In a nutshell, the electrodes record how strongly you are focusing, and you receive feedback. In this case, it is a game - the customizable jetpack character will soar higher as you are able to focus stronger. This teaches you how to focus better, and similar techniques have been shown to significantly improve ADHD symptoms, with even comparable performance to medications. One study found that even non-ADHD children benefited, and were able to perform higher on IQ tests.
Software and services we used in this project were Python, Flutter, Blender, PyTorch, Tensorflow, Heroku and AWS.

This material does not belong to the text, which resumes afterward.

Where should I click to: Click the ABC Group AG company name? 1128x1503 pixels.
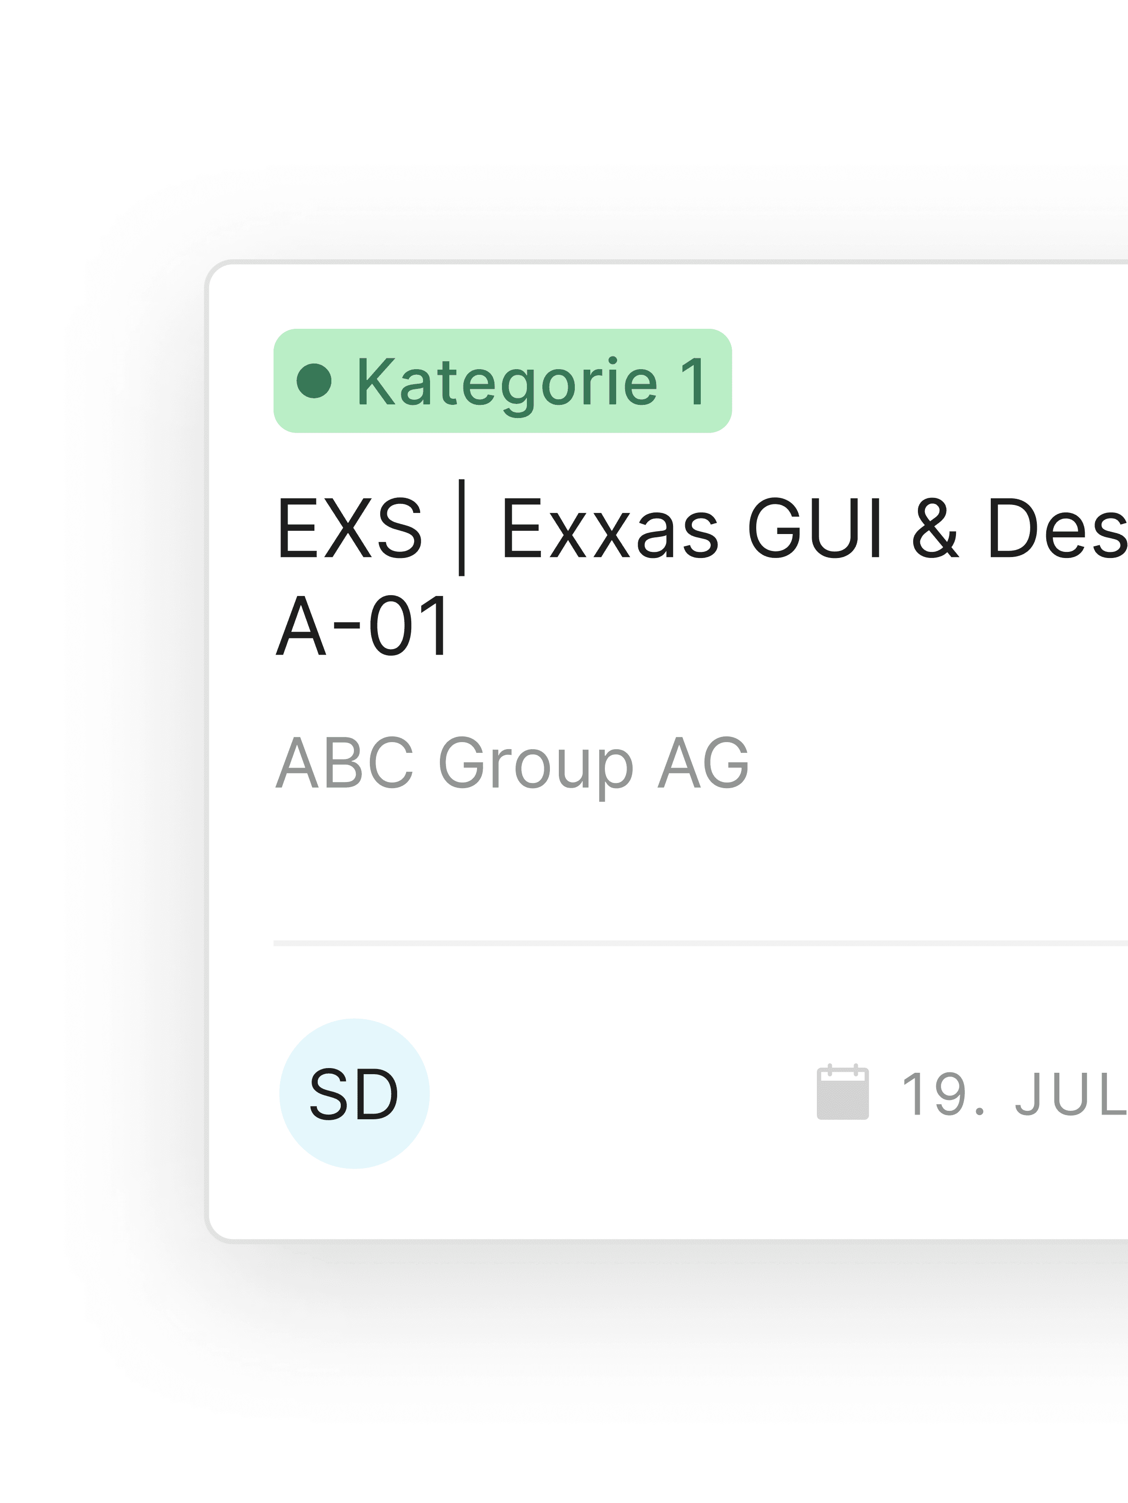click(512, 764)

The simplest way to build this is with a TI ADS1299, a ~$35 chip that is an 8-channel EEG. It can interface with an Arduino or Pi that we would connect to a phone via Bluetooth, allowing a user to use our app.
Challenges we ran into
Learning Flutter as we went along. One of the major challenges we ran into is Tuning MLP to classify electrodes data efficiently. The electrodes data for control childrens (childrens who are not diagnosed with ADHD) and ADHD childrens had very little distinguishable feature at time. This would throw off the learning rate for the Machine learning model. On the first try, we hit a saddle point most likely due to barely distinguishable data points at times. One the second try, our learning rate was all over the place due to very low value for learning rate and small batch sizes. We had to play around with the parameters to get the desired result.
Accomplishments that we're proud of
Everyone has their name on a significant segment of the project and we had a great time collaborating in the white-board room! Being able to combine significant contributions from all team members was the most important accomplishment for us. We initially set out to work collaboratively on the project, and we were able to meet this goal!

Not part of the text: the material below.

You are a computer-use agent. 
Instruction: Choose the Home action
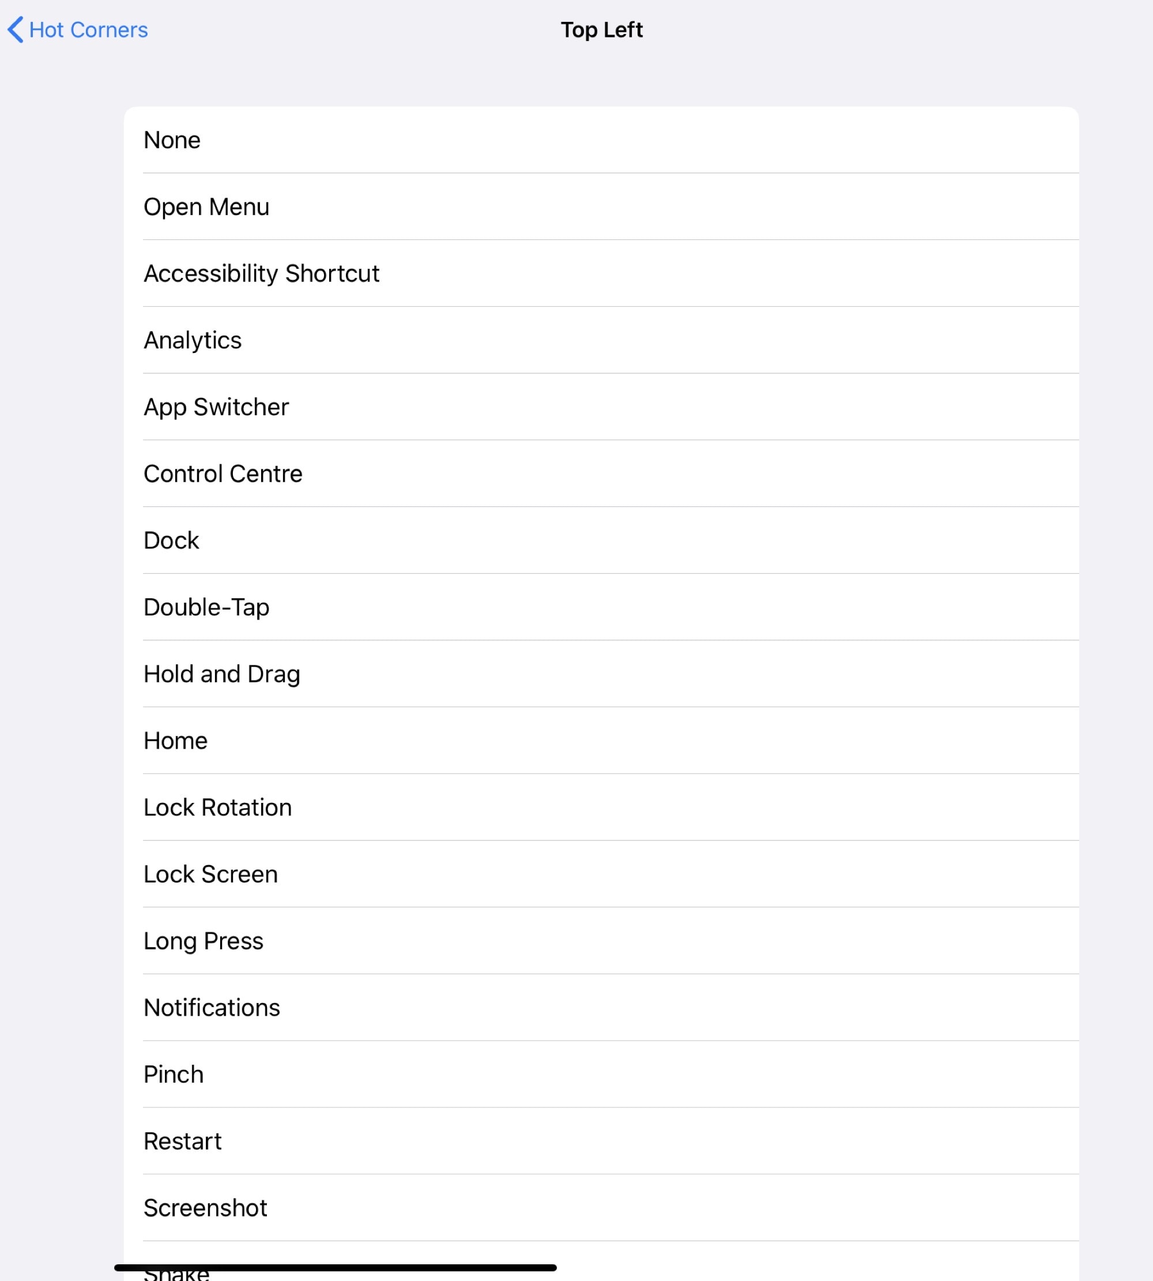175,740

One of the machine learning model we leveraged was a good old back propagating Multilayer Perceptron. Since we had only 6 input layers to focus on, our MLP only input 6 layers for processing. The results were surprisingly accurate. In such a short amount of time, we were able to reach upto 80% training accuracy. We believe with more time, and more refined tuning, we can get the accuracy even higher. We deployed the MLP classifier to Heroku for processing the data over the internet using Flask.

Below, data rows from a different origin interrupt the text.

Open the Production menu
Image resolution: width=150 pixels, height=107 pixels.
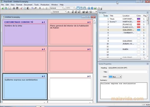point(45,5)
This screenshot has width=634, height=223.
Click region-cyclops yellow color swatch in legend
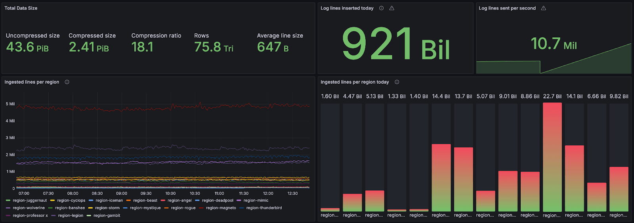(x=52, y=200)
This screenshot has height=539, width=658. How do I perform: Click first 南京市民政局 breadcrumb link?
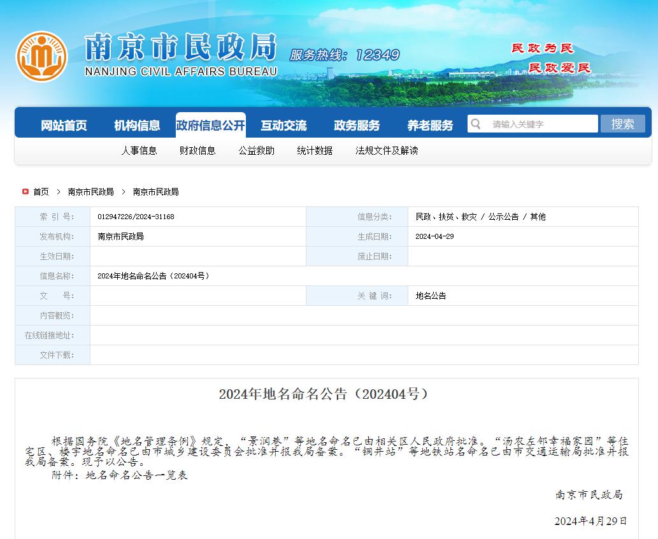90,192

A sliding-window autoencoder runs on-device via tflite. Three EEG readings are transformed into two-dimensional time-series data, and the autoencoder uses low-density convolutional, deconvolutional, and fully dense layers with a minimal latent space to measure reconstruction loss to determine how far off the user is from their potential peak thinking. A LAMB with an exponential cyclical learning rate was used to train both the encoder and decoder portions. Remarkably clear results were found between ADHD and the non-ADHD controls.
What we learned
One of the major aspect we learnt is that determining ADHD and focus span is not as black and white as people may believe. It is not something that can be classified as a binary identity, and has a lot of other factors in play. The more we analysed the data, the more we realize how intricate is the world of neural feedback.
Bill of materials
What's next for Neural Radar
Currently we demonstrate the potential of combining Mobile, AI and hardware for cost efficient neurofeedback. In the future, we will continue to develop the project, building and improving the hardware model as well as the software behind it to contribute to the opensource community. We would like to integrate Database, in the future, to save patients reports and information for further processing and analysis.